EXTRAIT CHOISI:

Provoquer l’échange sociabilisé !

(Où comment, nous, chaque être humain, socialisons avec les autres humains). L’Humain est à mes yeux une machine à paradoxes et cela est d’autant vrai dans la nature des échanges qu’il établit avec les autres.

Pour comprendre les intentions qui se cachent derrière un comportement, il faut parfois s’y prendre à plusieurs fois : est-ce que de la timidité peut être l’expression d’une gène, d’une indifférence, d’une passion ou tout simplement d’une peur ? La réponse est positive et c’est dans cette confusion que nous gravitons entre joie, bonne humeur, amour et rejet. Le rapprochement que l’on peut faire entre deux individus, avec ou sans amour, doit faire avec ces paradoxes. Ici, je ne souhaite pas faire un état de l’art mais juste un regard sur des situations qui ont croisé ma vie et qui les croiseront sans doute encore et encore.

La sociabilisation est pour moi l’action que chaque individu réalise quand il établit des échanges avec les autres. Ce qui m’intéresse ici, c’est l’échange qui a de la profondeur comme l’amour/amitié.
Elle dépend de beaucoup de paramètres, tant individuels que collectifs. Sur les paramètres individuels, il y a le caractère de la personne, ses préférences et sa situation dans la vie. Sur les collectifs, nous retrouvons les étapes de la vie, les coutumes et les valeurs de la société. Le temps peut jouer un grand rôle car nos activités ont des conséquences sur notre capacité à sociabiliser. De même, chacune des situations personnelles, comme le manque ou le contentement affectif ont un impact majeur sur cette capacité.

Notre société nous enferme dans un petit moule, où on nous raconte dès notre plus jeune âge quel sera le déroulement de notre vie. Je ne reviens pas sur l’image type du « avoir des enfants, une maison, un break et un chien », mais il y a un peu de çà. J’essaie par le graphique suivant d’illustrer des facteurs entrant dans notre capacité à sociabiliser.

Sur cette courbe, nous pouvons observer des variations. Je considère que c’est vers 18 ans que nous avons le taux le plus élevé. Cela s’explique par le fait que le jeune adulte commence à comprendre réellement ce qu’est l’amour, l’amitié et l’engagement. De plus c’est aussi là que se décident les principales valeurs auxquelles le jeune adulte va souscrire (et donc avec les personnes correspondantes). A partir du moment où le jeune adulte va assouvir son besoin de ne plus être seul, notamment en établissant un couple, son taux va commencer à baisser. Dès que des enfants entreront en scène, les priorités changent en faveur de l’univers social déjà construit. A partir du moment où les enfants grandissent et deviennent autonomes, le taux de sociabilité remonte, à la fois pour faire face à l’érosion social (les longues relations sont difficiles à maintenir notamment à cause des évolutions des perceptions) mais aussi par la peur de se retrouver seul au bout dans le trou.

LES DONNÉES:
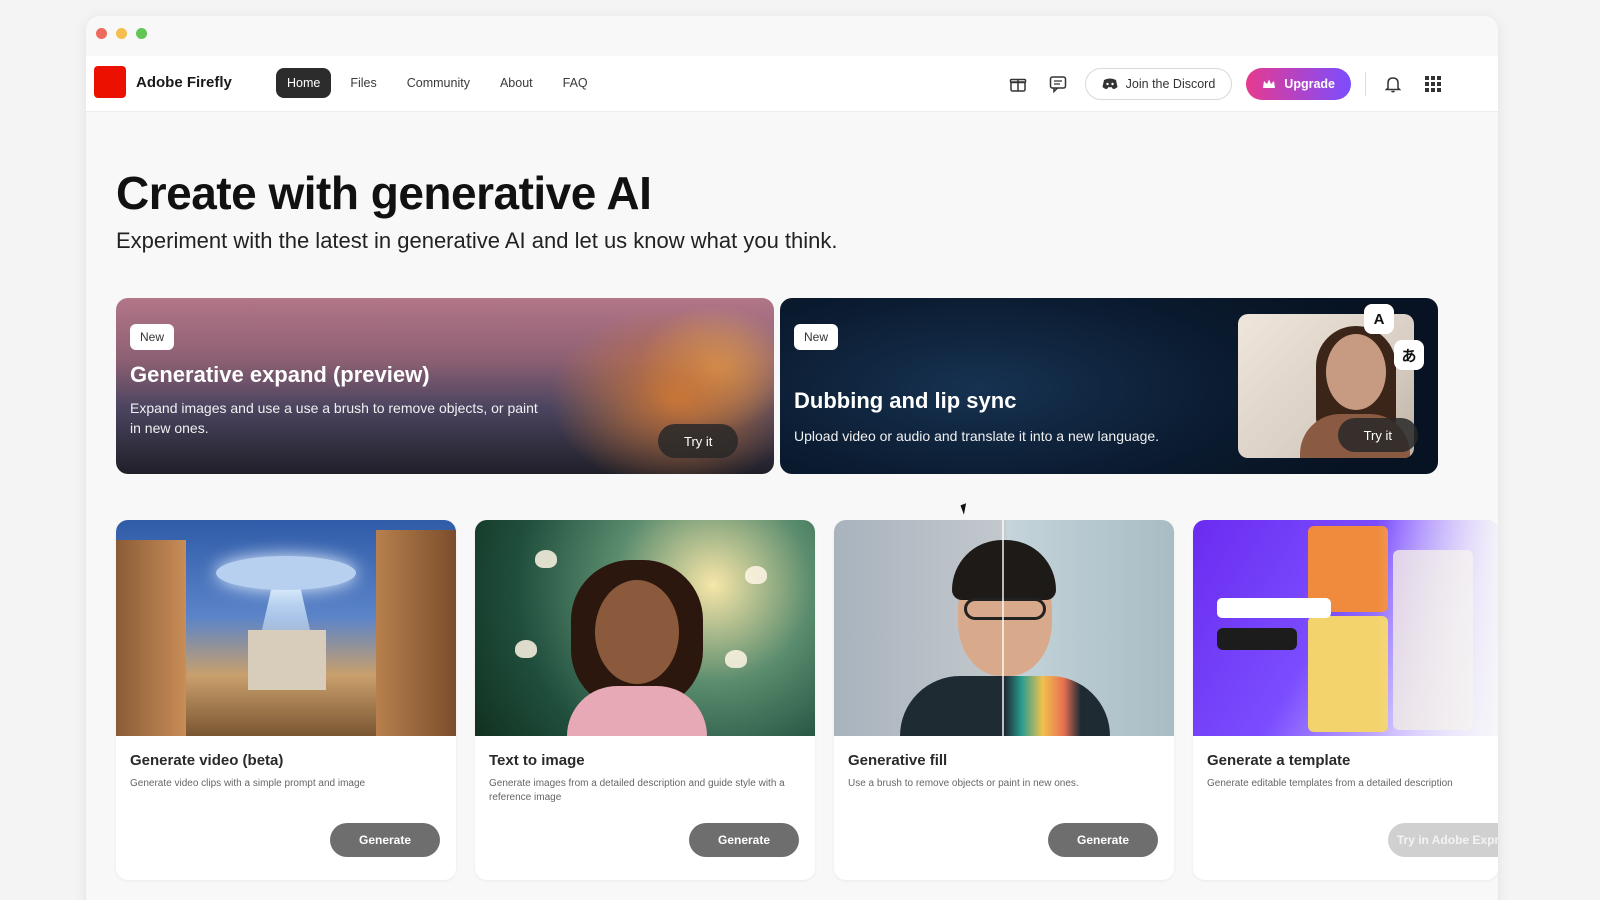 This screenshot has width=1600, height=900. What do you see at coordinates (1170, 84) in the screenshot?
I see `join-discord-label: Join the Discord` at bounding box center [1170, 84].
---
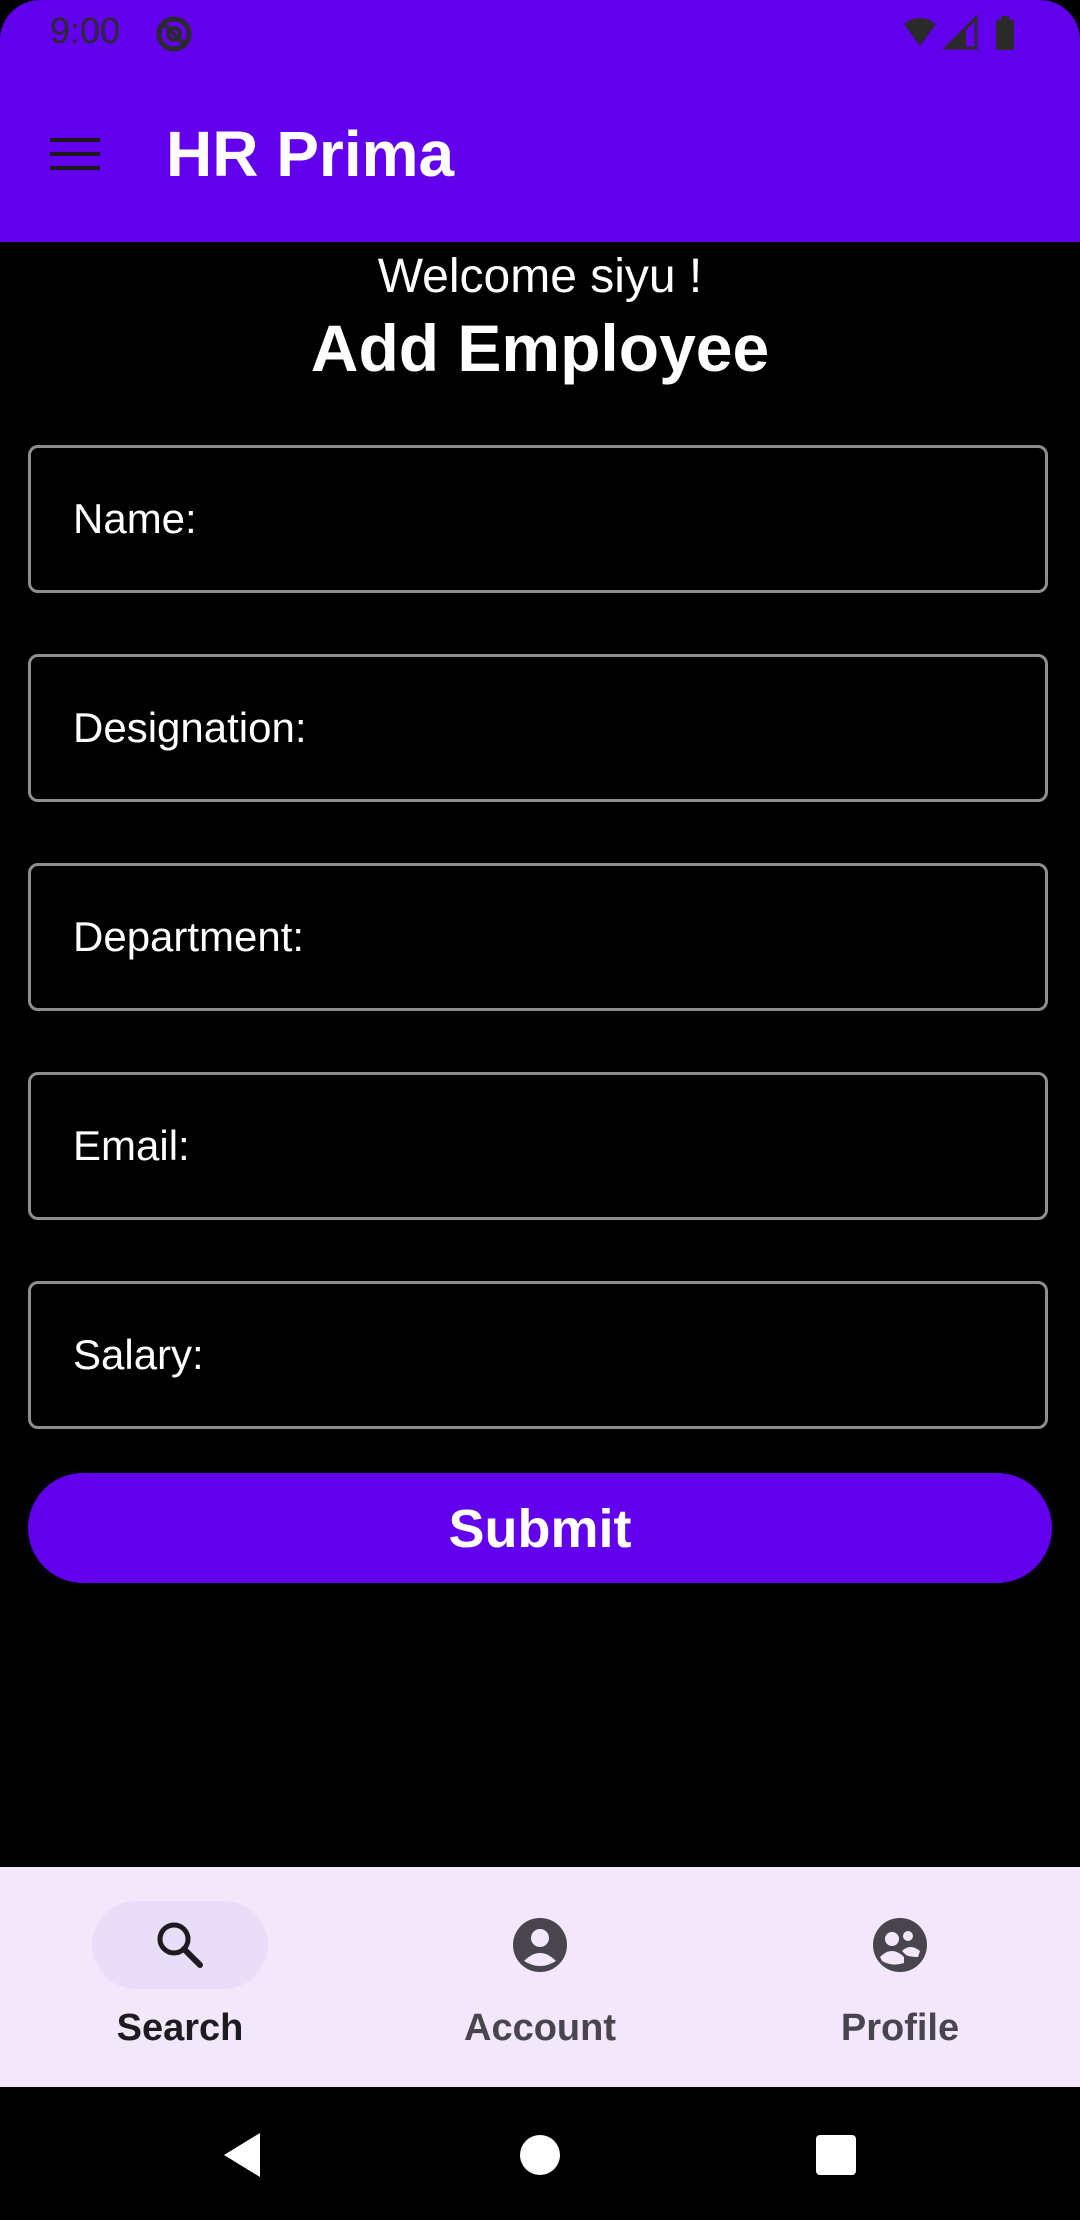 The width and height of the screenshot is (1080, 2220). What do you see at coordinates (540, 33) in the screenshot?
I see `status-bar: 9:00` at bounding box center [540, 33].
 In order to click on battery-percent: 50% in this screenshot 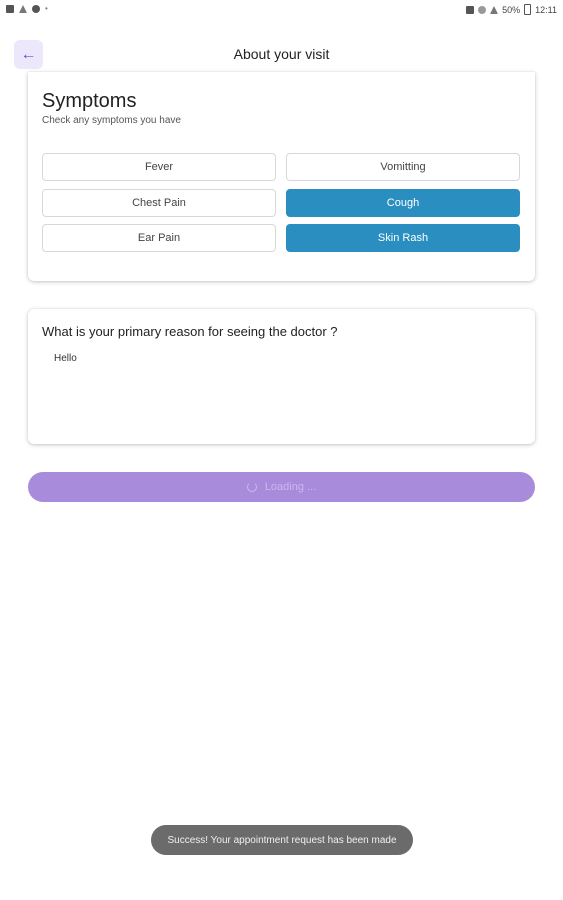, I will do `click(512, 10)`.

CONSIGNE ÉCRITE 1: Reproduisez fidèlement le passage de l'extrait sur la sociabilisation qui commence par « (Où comment, nous, chaque » et se poursuit jusqu'à « établit avec les autres. ».
CONSIGNE ÉCRITE 2: D'après l'extrait sur la sociabilisation, vers quel âge le taux le plus élevé est-il atteint ?
Les lignes proviennent d'une autre source que l'extrait.

VOTRE RÉPONSE 1:
(Où comment, nous, chaque être humain, socialisons avec les autres humains). L’Humain est à mes yeux une machine à paradoxes et cela est d’autant vrai dans la nature des échanges qu’il établit avec les autres.

VOTRE RÉPONSE 2: Vers 18 ans.